ABOUT THIS EXERCISE:
Could you set down exactly the lines of the data below, starting at the one that holds "The width and height of the screenshot is (664, 416)." and ending at the one that holds "Given: Select the 539", both included, and only those?

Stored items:
■ ■ ■ ■ ■

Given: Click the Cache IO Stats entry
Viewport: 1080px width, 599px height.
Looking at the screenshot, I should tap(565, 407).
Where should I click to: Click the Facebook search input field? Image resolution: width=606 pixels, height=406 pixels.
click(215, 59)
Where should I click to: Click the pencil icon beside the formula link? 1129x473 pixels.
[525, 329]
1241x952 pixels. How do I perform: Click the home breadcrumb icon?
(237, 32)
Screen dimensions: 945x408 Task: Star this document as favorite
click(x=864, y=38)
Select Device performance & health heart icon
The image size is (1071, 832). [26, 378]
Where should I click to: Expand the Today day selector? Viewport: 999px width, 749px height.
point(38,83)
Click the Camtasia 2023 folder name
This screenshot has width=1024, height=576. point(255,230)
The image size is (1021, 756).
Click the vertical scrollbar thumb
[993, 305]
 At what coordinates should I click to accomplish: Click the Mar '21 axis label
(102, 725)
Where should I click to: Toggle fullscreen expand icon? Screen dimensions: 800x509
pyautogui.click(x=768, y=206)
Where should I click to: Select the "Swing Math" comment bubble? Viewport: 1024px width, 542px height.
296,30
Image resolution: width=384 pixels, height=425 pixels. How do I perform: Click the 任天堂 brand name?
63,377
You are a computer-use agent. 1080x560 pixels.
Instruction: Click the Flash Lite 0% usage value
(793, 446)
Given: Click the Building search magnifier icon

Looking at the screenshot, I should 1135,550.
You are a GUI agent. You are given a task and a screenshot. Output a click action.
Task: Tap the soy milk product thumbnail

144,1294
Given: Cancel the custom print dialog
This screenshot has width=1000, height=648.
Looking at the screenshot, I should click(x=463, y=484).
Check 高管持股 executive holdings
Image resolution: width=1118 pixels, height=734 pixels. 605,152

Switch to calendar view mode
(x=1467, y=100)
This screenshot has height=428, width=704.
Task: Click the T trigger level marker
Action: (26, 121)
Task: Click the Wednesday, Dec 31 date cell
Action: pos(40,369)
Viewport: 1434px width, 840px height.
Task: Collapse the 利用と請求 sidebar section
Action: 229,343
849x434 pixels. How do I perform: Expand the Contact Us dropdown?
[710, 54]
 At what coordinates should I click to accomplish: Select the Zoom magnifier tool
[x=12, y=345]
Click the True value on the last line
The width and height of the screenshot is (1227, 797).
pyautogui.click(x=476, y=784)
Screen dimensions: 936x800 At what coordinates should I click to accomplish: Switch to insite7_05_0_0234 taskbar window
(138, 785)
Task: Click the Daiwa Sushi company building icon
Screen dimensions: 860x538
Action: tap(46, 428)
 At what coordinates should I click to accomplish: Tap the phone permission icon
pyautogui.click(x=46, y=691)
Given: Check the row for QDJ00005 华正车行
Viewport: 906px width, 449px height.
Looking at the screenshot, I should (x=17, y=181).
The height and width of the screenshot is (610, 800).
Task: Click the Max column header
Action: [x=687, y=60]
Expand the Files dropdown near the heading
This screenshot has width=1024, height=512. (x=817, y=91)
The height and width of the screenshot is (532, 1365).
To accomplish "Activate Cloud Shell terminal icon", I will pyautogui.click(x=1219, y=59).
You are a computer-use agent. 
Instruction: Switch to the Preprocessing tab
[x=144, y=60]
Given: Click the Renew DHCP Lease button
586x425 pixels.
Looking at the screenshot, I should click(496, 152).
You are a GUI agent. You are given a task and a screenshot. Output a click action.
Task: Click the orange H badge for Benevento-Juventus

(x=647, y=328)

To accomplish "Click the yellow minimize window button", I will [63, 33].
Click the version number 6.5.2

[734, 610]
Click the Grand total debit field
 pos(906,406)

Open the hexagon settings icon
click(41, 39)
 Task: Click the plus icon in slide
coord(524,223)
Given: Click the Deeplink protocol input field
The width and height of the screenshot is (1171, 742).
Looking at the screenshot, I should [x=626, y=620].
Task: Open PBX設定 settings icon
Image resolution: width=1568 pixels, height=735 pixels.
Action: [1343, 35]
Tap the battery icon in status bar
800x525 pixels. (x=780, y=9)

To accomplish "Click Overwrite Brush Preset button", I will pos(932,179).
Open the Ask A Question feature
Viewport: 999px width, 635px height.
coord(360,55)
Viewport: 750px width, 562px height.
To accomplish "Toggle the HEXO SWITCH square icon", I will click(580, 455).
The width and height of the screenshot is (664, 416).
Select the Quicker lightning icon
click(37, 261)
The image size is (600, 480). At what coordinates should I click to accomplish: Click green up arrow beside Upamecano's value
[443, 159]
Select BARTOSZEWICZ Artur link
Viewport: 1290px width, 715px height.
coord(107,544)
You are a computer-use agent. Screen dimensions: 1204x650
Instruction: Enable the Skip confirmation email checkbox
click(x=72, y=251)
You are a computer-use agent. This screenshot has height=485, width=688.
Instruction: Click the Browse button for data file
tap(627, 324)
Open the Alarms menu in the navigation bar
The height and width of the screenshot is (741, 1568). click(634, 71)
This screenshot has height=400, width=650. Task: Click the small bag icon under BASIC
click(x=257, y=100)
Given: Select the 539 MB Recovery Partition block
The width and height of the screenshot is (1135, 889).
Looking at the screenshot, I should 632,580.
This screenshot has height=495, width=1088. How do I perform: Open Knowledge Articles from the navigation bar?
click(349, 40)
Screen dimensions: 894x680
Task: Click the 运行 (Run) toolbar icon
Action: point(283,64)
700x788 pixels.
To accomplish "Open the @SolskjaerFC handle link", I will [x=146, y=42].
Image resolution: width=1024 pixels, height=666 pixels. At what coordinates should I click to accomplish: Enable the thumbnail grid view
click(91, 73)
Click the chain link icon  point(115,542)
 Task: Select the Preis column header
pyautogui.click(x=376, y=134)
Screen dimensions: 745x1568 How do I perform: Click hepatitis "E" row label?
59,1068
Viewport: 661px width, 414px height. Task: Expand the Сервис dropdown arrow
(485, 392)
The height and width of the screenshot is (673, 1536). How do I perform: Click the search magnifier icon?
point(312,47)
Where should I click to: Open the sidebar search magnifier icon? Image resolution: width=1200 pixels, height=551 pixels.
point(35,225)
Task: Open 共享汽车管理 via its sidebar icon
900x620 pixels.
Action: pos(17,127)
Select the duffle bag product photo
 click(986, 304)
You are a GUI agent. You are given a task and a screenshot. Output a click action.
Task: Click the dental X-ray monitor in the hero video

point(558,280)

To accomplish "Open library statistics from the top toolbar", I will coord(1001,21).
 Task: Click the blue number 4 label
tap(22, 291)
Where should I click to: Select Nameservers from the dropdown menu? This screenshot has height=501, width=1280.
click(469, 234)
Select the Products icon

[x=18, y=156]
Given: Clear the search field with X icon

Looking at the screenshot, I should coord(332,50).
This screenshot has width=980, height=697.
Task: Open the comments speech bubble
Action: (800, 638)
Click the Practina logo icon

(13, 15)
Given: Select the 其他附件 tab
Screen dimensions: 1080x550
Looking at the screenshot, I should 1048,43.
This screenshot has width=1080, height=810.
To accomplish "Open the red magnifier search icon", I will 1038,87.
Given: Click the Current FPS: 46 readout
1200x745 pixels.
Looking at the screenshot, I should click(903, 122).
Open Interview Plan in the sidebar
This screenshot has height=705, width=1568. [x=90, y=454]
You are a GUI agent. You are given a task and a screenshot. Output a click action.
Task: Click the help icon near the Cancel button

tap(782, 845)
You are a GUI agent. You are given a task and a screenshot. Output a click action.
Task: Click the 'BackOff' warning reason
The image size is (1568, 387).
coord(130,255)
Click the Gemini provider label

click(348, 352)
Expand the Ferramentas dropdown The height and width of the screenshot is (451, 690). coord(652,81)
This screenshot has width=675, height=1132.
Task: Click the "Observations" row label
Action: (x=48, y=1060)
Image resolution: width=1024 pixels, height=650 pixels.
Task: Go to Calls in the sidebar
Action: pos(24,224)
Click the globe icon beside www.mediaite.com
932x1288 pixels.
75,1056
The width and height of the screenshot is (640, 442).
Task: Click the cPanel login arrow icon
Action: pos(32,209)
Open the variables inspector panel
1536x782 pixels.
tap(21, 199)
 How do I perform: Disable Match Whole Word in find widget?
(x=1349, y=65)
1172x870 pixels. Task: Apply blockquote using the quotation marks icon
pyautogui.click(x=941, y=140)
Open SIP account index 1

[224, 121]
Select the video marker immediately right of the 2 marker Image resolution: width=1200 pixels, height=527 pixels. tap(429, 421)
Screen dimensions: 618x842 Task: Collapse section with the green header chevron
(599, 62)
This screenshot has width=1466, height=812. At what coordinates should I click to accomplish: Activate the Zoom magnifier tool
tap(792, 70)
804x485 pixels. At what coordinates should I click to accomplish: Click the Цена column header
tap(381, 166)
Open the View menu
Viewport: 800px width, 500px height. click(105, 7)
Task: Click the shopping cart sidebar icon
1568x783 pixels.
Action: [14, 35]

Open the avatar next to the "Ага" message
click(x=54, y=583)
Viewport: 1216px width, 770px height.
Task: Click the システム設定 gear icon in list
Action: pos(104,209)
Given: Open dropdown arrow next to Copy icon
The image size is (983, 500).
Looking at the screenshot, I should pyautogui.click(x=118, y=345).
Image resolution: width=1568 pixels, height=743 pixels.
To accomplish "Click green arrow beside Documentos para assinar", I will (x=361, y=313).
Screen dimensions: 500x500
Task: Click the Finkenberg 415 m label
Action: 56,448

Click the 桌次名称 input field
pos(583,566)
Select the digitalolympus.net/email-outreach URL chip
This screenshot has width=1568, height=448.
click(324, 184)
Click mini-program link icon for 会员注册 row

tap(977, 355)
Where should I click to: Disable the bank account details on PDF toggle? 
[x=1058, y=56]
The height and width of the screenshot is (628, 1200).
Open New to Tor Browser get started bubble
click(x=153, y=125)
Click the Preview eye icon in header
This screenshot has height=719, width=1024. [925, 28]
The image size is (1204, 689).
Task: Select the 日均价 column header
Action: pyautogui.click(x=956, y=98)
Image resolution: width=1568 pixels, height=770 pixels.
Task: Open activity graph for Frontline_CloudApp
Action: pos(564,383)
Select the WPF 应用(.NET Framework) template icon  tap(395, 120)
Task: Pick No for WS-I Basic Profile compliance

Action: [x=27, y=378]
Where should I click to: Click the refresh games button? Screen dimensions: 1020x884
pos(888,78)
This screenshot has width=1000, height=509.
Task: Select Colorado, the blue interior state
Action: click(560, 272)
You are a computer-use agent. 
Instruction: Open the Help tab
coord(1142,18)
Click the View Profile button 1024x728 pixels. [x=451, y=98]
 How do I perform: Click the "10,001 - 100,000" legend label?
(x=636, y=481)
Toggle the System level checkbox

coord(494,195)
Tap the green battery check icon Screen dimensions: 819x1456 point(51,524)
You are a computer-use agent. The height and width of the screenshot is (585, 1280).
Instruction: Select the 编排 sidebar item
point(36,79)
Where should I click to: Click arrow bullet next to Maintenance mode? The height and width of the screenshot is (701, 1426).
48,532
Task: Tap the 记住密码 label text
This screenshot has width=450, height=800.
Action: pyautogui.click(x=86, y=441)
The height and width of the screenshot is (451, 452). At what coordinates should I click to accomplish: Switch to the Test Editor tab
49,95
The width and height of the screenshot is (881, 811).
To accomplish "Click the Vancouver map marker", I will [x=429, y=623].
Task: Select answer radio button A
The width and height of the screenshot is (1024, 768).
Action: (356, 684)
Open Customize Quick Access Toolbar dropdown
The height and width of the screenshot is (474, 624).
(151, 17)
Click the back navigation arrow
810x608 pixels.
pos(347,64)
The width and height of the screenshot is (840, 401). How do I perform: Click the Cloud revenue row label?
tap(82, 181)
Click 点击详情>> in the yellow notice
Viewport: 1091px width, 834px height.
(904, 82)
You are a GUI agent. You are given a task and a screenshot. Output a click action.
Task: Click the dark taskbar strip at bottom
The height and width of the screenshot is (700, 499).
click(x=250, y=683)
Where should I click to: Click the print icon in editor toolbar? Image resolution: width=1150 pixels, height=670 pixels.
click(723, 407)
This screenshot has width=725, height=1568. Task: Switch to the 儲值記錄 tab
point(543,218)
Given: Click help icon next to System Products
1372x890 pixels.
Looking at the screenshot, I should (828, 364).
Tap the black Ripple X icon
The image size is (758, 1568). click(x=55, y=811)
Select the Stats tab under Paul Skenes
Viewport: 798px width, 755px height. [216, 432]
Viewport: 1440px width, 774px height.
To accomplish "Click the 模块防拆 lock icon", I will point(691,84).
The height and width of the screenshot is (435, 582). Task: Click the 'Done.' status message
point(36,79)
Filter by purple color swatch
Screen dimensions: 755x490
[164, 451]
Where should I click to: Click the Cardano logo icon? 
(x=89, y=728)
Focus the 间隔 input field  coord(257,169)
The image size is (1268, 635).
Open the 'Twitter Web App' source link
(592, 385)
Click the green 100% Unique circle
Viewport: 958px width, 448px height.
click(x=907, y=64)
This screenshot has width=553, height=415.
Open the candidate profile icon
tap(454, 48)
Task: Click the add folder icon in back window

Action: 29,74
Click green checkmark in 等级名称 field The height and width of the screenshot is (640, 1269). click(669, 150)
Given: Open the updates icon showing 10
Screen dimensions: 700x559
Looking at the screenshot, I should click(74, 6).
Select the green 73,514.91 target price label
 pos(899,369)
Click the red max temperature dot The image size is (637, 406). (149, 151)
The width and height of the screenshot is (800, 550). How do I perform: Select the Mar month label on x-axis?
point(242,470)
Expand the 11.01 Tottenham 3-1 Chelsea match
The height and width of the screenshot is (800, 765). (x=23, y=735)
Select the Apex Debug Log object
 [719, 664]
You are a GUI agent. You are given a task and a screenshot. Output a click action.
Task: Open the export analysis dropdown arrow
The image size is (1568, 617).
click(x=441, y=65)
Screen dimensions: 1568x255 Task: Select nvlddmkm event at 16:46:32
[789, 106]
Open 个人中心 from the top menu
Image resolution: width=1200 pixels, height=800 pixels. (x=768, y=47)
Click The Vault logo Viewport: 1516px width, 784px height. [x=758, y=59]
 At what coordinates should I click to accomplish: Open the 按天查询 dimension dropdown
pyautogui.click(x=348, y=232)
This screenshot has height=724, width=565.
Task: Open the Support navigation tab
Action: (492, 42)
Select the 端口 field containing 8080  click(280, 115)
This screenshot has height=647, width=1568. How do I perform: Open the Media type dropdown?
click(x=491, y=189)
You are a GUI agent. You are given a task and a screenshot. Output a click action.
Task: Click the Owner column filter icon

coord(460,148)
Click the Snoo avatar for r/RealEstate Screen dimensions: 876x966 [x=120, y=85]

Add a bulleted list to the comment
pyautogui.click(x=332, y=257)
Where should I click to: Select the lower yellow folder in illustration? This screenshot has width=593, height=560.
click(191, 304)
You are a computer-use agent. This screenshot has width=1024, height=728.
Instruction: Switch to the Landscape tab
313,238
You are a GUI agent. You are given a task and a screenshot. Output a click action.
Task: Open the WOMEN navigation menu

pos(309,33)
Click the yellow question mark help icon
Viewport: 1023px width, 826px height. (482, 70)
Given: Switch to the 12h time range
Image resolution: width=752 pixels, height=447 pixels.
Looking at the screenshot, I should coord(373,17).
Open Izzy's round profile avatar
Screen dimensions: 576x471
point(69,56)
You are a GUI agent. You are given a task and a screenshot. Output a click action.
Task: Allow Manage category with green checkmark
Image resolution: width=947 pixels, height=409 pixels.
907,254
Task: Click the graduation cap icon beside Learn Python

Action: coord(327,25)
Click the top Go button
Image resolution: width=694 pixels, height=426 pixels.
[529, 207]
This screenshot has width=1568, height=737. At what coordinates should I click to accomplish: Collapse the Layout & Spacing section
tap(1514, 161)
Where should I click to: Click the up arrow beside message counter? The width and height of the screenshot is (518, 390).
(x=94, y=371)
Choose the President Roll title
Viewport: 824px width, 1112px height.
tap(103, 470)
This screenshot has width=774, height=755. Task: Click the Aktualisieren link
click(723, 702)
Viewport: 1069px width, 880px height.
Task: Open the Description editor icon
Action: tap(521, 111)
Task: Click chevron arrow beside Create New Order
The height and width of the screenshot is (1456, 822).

■ ■ ■ ■ ■

WRITTEN ANSWER:
The width and height of the screenshot is (664, 416).
Select the Quicker lightning icon
click(37, 261)
The image size is (600, 480). At what coordinates should I click to accomplish: Click green up arrow beside Upamecano's value
[443, 159]
Select BARTOSZEWICZ Artur link
Viewport: 1290px width, 715px height.
coord(107,544)
You are a computer-use agent. Screen dimensions: 1204x650
Instruction: Enable the Skip confirmation email checkbox
click(x=72, y=251)
You are a computer-use agent. This screenshot has height=485, width=688.
Instruction: Click the Browse button for data file
tap(627, 324)
Open the Alarms menu in the navigation bar
The height and width of the screenshot is (741, 1568). click(634, 71)
This screenshot has height=400, width=650. Task: Click the small bag icon under BASIC
click(x=257, y=100)
Given: Select the 539 MB Recovery Partition block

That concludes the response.